Being with my best friend makes me feel so bad
About a year ago I (23f) moved to a new city and immediately met this really great person (20f). I was in a stage in my life where I struggled a lot with loneliness and social anxiety, still trying to find out who I was and what to do with my life. My new friend and I started a really intense friendship. We would see each other all the time, had keys to each others apartments, share out deepest secrets, basically do everything together.
I enjoyed it for a while and still feel really grateful to her to this day, because she really pushed me out of my comfort zone. We're very opposite of each other - she's extrovert, charismatic and confident. I care a lot for her, but for the past few months, I've been feeling a change in our friendship. Part of me feels so utterly exhausted just at the thought of having to be around her. I feel like I've been a really bad friend, declining to hang out, answering texts slowly etc. but I just feel like something has changed between us, and I don't know how to fix it, I'm not even sure if I want to.
We are so different, and I think I've come to realize that I've been pushing myself to be more like her whenever we're together. There are a lot of ways in which we see the world that just don't align, and it's become very clear to me now. It's as if every part of her life has her in the center of it, and I just don't function like that. Like, every single interaction she has, every minor thing that happens around her is ABOUT her.
This makes it really hard to do basically anything with her because of the aftermath. It's also just not how I perceive the world myself, so it honestly annoys me to the point where I sometimes have a hard time hiding it. She makes me feel guilty for spending time with my other friends, because she wants me to "prioritize" her, she makes me feel unsure about whether or not she'll speak badly of me behind my back to her other friends, because she does that to me about them.
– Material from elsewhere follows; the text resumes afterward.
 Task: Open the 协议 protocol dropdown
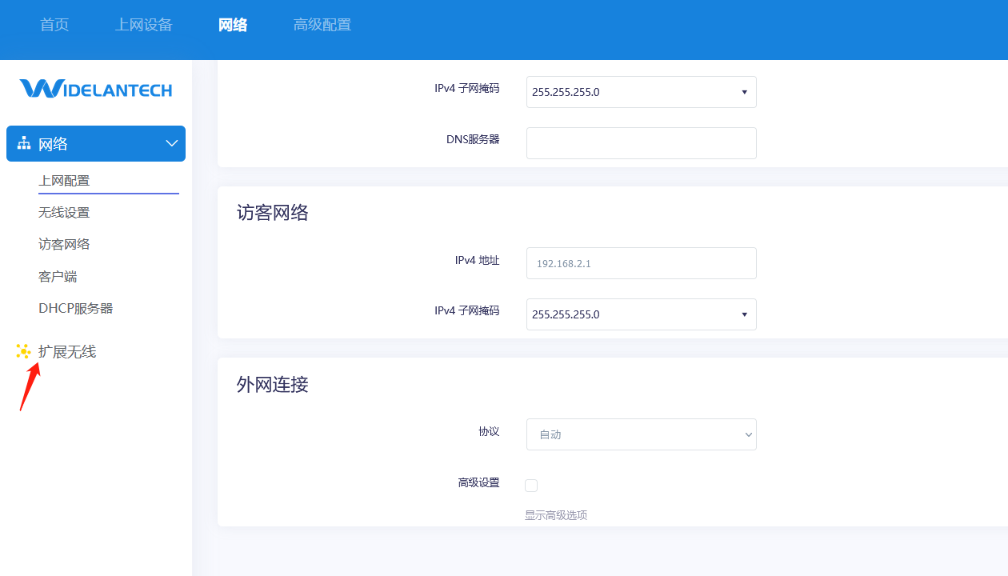[641, 434]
It's also just generally hard to find time to see her, because she's decided that she doesn't like some of my friends, so I can't really invite her to group things. She's expressed annoyance and jealousy about the fact that I've got a lot of new friends over this past year and also sort of passively degrades them in front of me.
And yet, I obviously care a lot about her. I know most of these things has to do with her insecurities, but I'm just so burned out from constantly feeling like I have to carry them for her and reasure her. I KNOW that I've been a bad friend, pulling away without reason, but I don't know what reason to even give her. This friendship is so draining, but I also feel like I might be overreacting and it's out of proportion to cut her off completely. But I don't feel like I can give her what she needs, and every time I try to give myself some space, she makes me feel like I've wronged her.
Maybe I have, but I'm also just trying my best to take care of myself and have enough energy to see all my friends and family. Literally what do you do in a situation like this? Am I completely in the wrong for feeling like this? I just feel so bad about it.